The Nazi sterilization policies complemented another set of reproductive edicts that were collectively referred to as the Nuremberg Laws. In September 1935 the Reich Citizenship Law mandated that only full-blooded Germans were entitled to citizenship, whereas Jews would only be considered residents of Germany. Also in September of that same year the Law for the Protection of German Blood and German Honor proscribed marriages and sexual relations between Jews and non-Jews illegal. In October 1935 the Law for the Protection of the Genetic Health of the German People required couples to submit to premarital medical examinations to check for any of the illnesses sanctioned in the 1933 Sterilization Law; when deemed necessary, these marriages were prevented.

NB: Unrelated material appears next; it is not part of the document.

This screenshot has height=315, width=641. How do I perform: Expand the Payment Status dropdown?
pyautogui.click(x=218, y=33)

Whereas the sterilization policies mandated surgical interventions to stop reproduction, the Nuremberg Laws racially "declassified" individuals in declaring that they were not of German blood. They outlawed sexual contact between racially superior Germans and those termed racially denigrated. It is thus easy to understand why these measures, namely sterilization or compulsory abortions, segregation of the sexes, or obstacles to marriage, concerned the drafters of Article II(d) of the Genocide Convention.

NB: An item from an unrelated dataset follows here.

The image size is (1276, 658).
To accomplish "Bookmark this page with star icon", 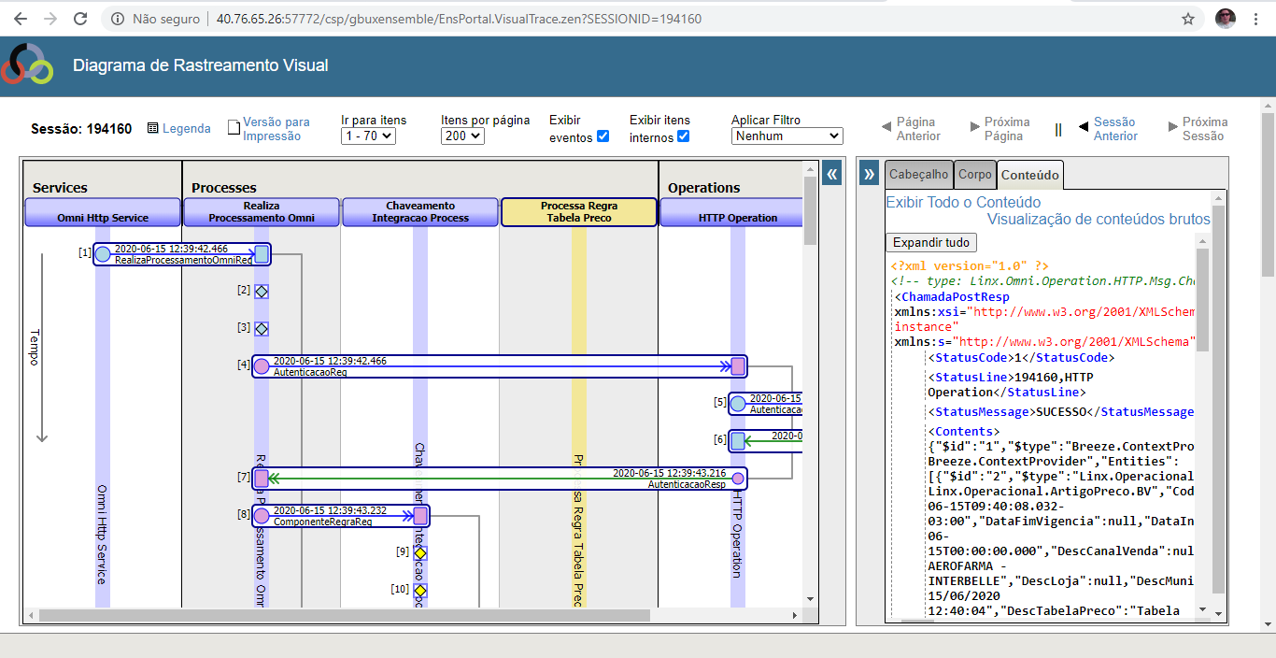I will click(x=1188, y=19).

A third set of reproductive policies introduced in the mid-1930s compelled German women considered to be racially Aryan to procreate, by offering pro-birth incentives. The German state awarded mothers of four or more children bronze, silver, or gold medals. It also provided loans of up to one year's salary to persuade women to leave the workforce and return home. Aryan women were encouraged to bear children out of wedlock. Infertility became recognized as grounds for divorce. A system of disincentives discouraged Aryan types from remaining childless. A penalty tax was levied on Aryans who had married and not procreated within five years. Stiff fines and prison sentences were meted out to physicians or others who performed abortions on Aryan women.

These birth incentive policies purported to rectify "the disproportionate breeding of inferiors, decrease the rampant celibacy of the German upper classes and control the threat posed by working women, liberated from the household" that the state viewed as detrimental "to the reproductive performance of the family." Although Article II(d) of the Genocide Convention refers to measures that prevent births, these countermeasures, to stimulate births among the Aryan population, unambiguously illustrate the fact that the Nazi sterilization policies and Nuremberg Laws did function as measures imposed to regulate all births.

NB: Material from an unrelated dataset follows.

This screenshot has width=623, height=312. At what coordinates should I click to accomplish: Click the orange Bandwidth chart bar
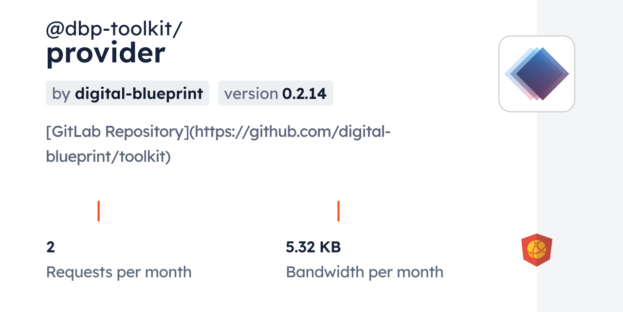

This complex system of reproduction policies, based on the state's concepts of race and nation, must be grasped to understand the potential scope of Article II(d). Incongruously, when Japan, India, and Iraq be came German allies in arms during World War II, the non-Aryan racial and political treatise was not directed against them.

Eric Weitz, in A Century of Genocide Utopias of Race and Nation, observed that "slippage from the nation as a political community to the nation as a racial community became more prevalent when culture, not political rights was made the defining element in the formation of a nation" (2003). In the early twenty-first century ethnic, national, or religious identity might fall prey to subjectivity, as did racial groupings under the Nazi government. One need only reflect on white Australian immigration policies between the 1940s and 1970s, the former apartheid regime of South Africa, or the expulsion of Asian-descended Ugandans from their homes in the 1970s to comprehend the twentieth-century's malleable concepts of race and nation.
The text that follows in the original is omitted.